01 ago, 2015 • José Pedro Frazão

O antigo comissário europeu diz que os alemães têm que esclarecer se defendem um modelo que, por exemplo, passe por um euro a duas velocidades. Um cenário que não é liminarmente excluído por Pedro Santana Lopes.  

Vitorino e o futuro da Europa. "É preciso que os alemães venham a jogo e digam o que querem"
O antigo comissário europeu António Vitorino diz que os alemães têm que esclarecer se defendem um modelo que, por exemplo, passe por um euro a duas velocidades. Um cenário que não é liminarmente excluído por Pedro Santana Lopes, no programa "Fora da Caixa" da Renascença.
O ex-comissário António Vitorino apela a uma clarificação da posição alemã sobre o futuro da União Europeia e da zona euro.

O antigo ministro do PS assinala que a gestão da crise grega "mostrou uma fractura entre a França e a Alemanha”, o que leva a crer numa resposta de Berlim ao plano de François Hollande para um governo europeu com base nos países fundadores da União Europeia.

"Não me admiro que surja uma resposta alemã. Acho aliás que devemos fazer pressão para que isso aconteça. A gestão 'entre os pingos da chuva' já deu o que tinha a dar. Acabou. O problema grego está aqui, vai ficar e é preciso que os alemães venham a jogo e digam o que querem”, afirma Vitorino, no programa “Fora da Caixa” da Renascença, emitido às sextas-feiras depois das 23 horas, numa parceria com a rede de rádios Euranet.

Pedro Santana Lopes, comentador residente do programa, concorda: “Todos têm que dizer ao que vêm, o que querem para o futuro, que conclusões tiram do que aconteceu”. O antigo primeiro-ministro alude a uma pausa a caminho de uma nova fase da Europa.

"Passar 'entre os pingos da chuva' já não é possível porque já aconteceu a tempestade, quase o dilúvio. Isto quase desabou. Estamos neste momento num interlúdio. A troika voltou e isto tudo parece ficção. Há seis meses ouvimos dizer “troika nunca mais” e vemos agora esses responsáveis a entrar por aquela portinha pequena do Ministério das Finanças da Grécia, a ver se ninguém os vê. Mas é um interlúdio cheio de armadilhas. O terreno está minado”, assinala Santana Lopes no mesmo programa.

As dúvidas de Santana Lopes
Os comentadores do “Fora da Caixa” analisaram uma possível separação do euro em dois níveis, com base no debate que tem vindo a ser travado na Europa.

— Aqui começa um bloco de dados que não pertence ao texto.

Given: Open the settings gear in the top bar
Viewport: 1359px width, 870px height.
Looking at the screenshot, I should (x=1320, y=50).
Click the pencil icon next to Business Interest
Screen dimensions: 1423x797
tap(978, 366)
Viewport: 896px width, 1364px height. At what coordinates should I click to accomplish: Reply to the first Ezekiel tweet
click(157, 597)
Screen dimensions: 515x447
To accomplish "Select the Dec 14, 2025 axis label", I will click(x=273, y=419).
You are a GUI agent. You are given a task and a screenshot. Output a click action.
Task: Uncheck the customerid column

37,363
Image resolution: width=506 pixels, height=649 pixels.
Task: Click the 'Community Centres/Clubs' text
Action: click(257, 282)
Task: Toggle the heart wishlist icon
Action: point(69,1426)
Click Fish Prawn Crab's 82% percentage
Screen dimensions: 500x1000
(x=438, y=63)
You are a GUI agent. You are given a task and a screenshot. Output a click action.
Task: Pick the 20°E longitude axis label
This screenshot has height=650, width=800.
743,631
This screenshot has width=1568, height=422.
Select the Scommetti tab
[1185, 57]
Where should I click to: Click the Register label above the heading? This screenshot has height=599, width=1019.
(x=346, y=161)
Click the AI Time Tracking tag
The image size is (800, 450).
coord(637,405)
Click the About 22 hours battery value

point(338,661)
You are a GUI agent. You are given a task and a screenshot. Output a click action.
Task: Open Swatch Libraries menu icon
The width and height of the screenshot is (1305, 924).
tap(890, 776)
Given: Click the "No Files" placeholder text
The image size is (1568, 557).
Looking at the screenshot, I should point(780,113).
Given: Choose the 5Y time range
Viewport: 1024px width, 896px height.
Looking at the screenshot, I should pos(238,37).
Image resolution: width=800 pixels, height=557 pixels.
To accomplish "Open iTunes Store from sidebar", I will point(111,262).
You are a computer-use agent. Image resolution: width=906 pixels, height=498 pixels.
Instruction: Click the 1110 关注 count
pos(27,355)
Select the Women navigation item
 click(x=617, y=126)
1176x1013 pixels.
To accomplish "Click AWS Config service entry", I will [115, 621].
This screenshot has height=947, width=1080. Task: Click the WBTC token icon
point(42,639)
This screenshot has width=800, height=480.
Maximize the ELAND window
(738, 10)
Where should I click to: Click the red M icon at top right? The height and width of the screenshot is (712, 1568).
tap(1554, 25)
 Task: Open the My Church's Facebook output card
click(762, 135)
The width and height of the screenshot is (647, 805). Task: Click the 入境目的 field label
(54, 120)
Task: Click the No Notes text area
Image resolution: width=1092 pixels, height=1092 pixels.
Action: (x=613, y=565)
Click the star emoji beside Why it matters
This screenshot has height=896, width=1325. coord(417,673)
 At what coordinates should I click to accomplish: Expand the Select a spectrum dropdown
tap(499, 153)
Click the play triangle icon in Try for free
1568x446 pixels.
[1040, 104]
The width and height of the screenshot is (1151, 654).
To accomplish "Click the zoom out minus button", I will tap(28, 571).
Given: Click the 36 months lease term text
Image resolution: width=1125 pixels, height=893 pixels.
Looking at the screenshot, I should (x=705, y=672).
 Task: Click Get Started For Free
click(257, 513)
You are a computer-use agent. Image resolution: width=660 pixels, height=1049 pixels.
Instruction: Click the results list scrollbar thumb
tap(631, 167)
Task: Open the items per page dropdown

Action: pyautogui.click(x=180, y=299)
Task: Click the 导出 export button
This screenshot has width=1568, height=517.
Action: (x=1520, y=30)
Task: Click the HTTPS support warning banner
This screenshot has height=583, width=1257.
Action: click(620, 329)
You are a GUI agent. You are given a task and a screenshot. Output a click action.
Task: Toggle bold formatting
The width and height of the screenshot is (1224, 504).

"A minha dúvida é se não é o euro a uma só velocidade que dá cabo do projecto europeu”, questiona Santana Lopes que sublinha não ter qualquer dogma nesta matéria. "Respeito imenso a posição de João Ferreira do Amaral, que tem uma posição conhecida sobre o euro [N.R. a favor da saída de Portugal da moeda única]. Eu tenho dúvidas, embora tenda mais, desde há vários anos, para duas velocidades nesta construção monetária. Porque tenho medo destes anacronismos, destas diferenças de níveis de desenvolvimento da economia que têm provocado os resultados que se veem e que levem mesmo ao colapso da União”, defende Santana Lopes.

O antigo primeiro-ministro reconhece que o cenário desejável seria uma reforma interna do euro actual, mas expressa dúvidas sobre essa possibilidade.

“Exagerando, podemos ter três caminhos em termos monetários para o que pode acontecer: ou o futuro traz o dracma de volta, ou traz o marco, ou então temos o euro "a duas velocidades". E há uma quarta opção que é [manter] tudo como está. E no 'tudo como está’, alguém acredita?”, Santana lança a pergunta.

António Vitorino responde com um só argumento contra a divisão entre euro forte e euro fraco. “ Os custos económicos e políticos disso para a União Europeia seriam tais que é mais rentável apostar em atacar o problema de fundo: combater os desequilíbrios dentro de uma mesma moeda".

Insistindo nas suas dúvidas – “qualquer dos caminhos é muito difícil, mas o das ‘duas velocidades’ não sei se não será inexorável” – Santana Lopes remata com uma nota sobre as dificuldades da implementação de um euro “a duas velocidades”.

"Esta porta dos dois níveis também não é nada fácil para os mais fortes. Os mais fortes têm que fazer as suas continhas. Por paradoxal que possa parecer, fazer isto pode ser um instrumento de pressão sobre os mais fortes, para saberem que estamos a pensar nisto tudo”, sentencia Santana a favor de um debate útil sobre o tema na Europa.